Studio album by Lee Jung-hyun
- Released: October 10, 2006
- Genre: K-pop
- Length: 43:54

Lee Jung-hyun chronology
| This is Hyony (2006) | Fantastic Girl (2006) | Love Me (2008) |

= Fantastic Girl =

Fantastic Girl is the sixth studio album by South Korean singer Lee Jung-hyun.

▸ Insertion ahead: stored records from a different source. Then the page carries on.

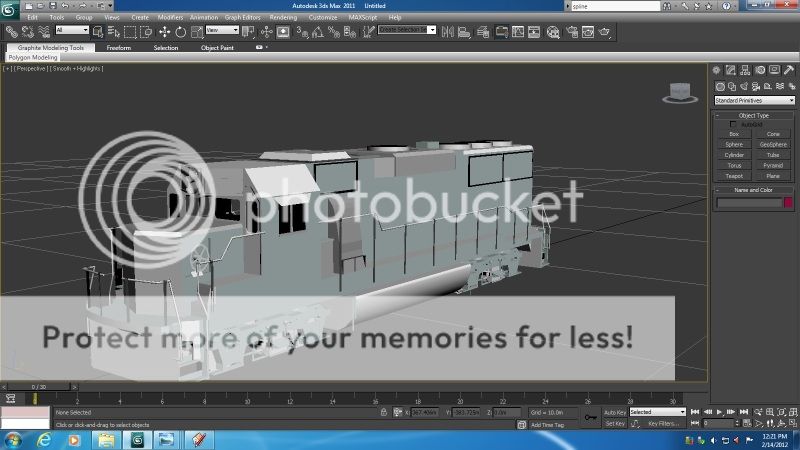Open the Standard Primitives dropdown
Image resolution: width=800 pixels, height=450 pixels.
[x=754, y=100]
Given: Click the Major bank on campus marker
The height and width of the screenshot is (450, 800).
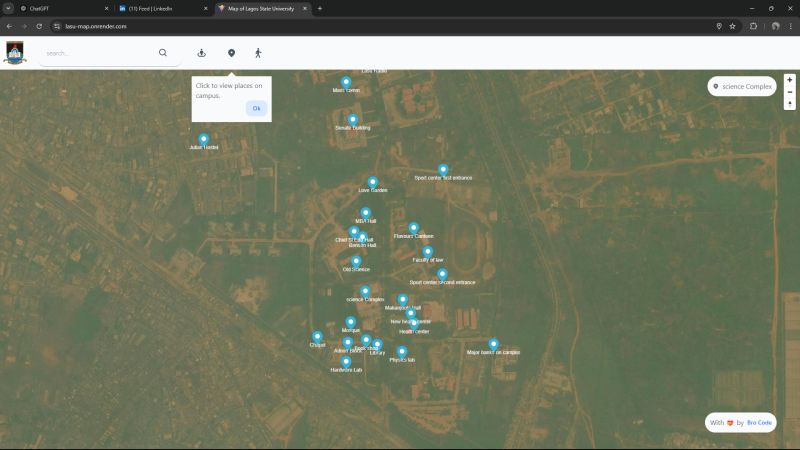Looking at the screenshot, I should (493, 344).
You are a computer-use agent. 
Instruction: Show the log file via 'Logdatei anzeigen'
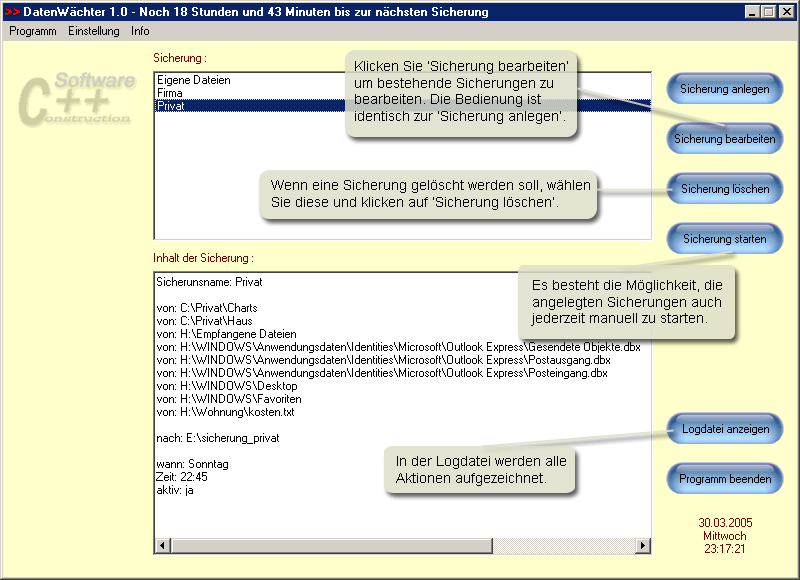click(x=724, y=428)
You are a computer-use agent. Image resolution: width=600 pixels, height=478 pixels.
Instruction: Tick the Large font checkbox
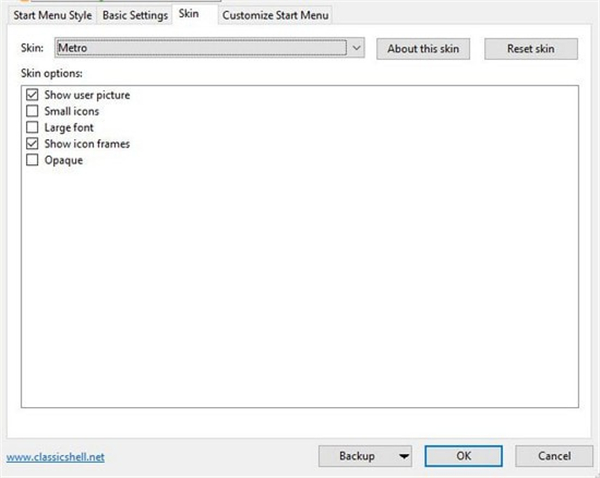[32, 127]
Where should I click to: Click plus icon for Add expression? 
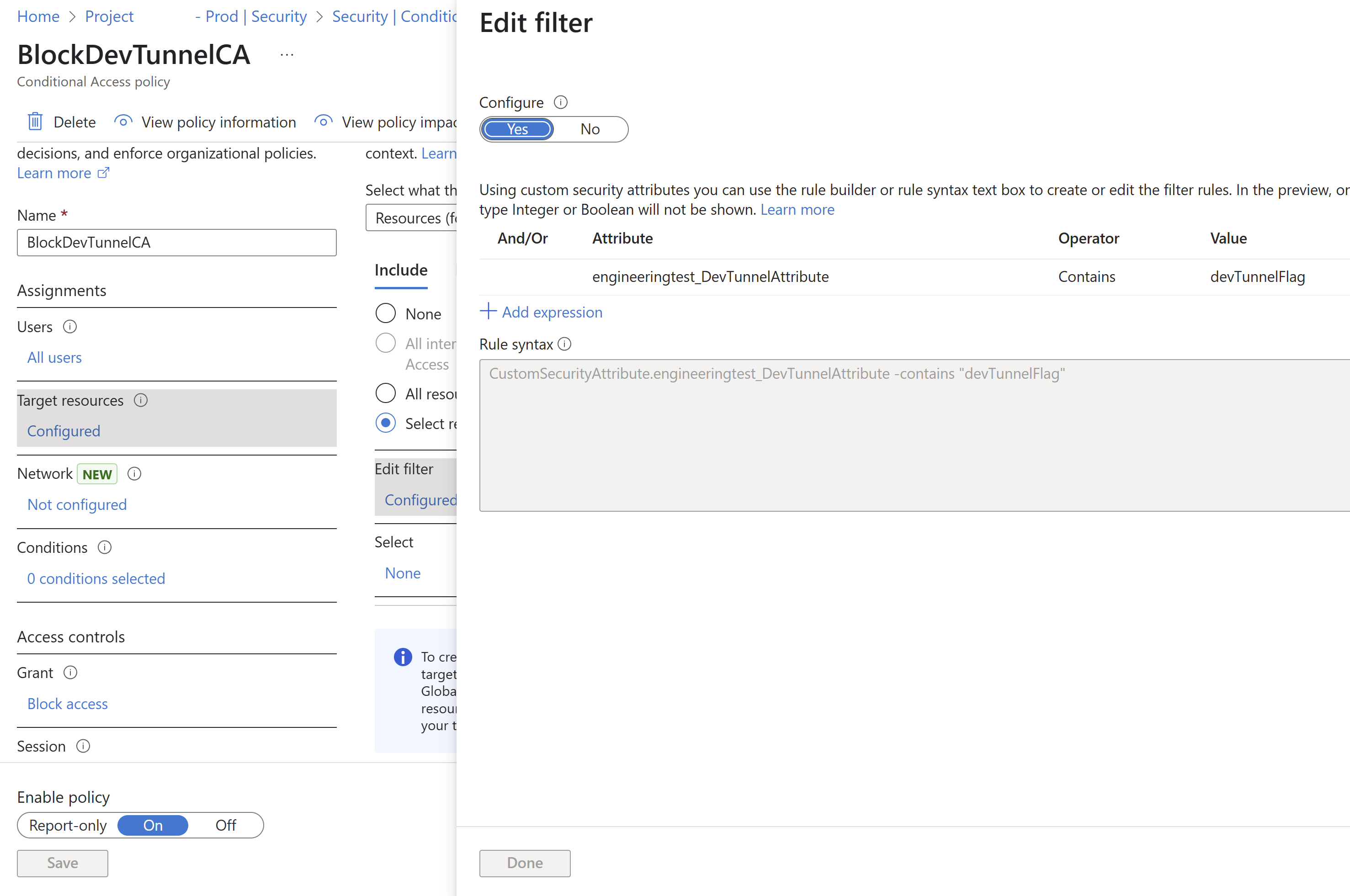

Tracks 4, 5, 6, 9, and 10 were featured in Audition Online, a downloadable multiplayer online rhythm dance game developed by T3 Entertainment and published by YD Online. Her outfit and hairstyle in the music video for I Love You, Chul Soo were featured as purchasable avatar accessories in the game.

==Track listing==
1. FunFun (feat. Double K)
2. 나만봐 (Namanbwa) Just Look at Me
3. 틀 (Teul) Formula
4. 철수야 사랑해 (Cheolsuya Saranghae) I Love You, Chul Soo
5. Welcome to My style
6. 달려 (Dallyeo) Run
7. 남자는 여자를 귀찮게 해 (Namjaneun Yeojareul Gwichankehae) Men Annoy Women
8. 어떻게 (Eotteoke) How
9. 또 사랑할 수 있을까 (Tto Saranghalsu Isseulkka) Will I Be Able To Love Again?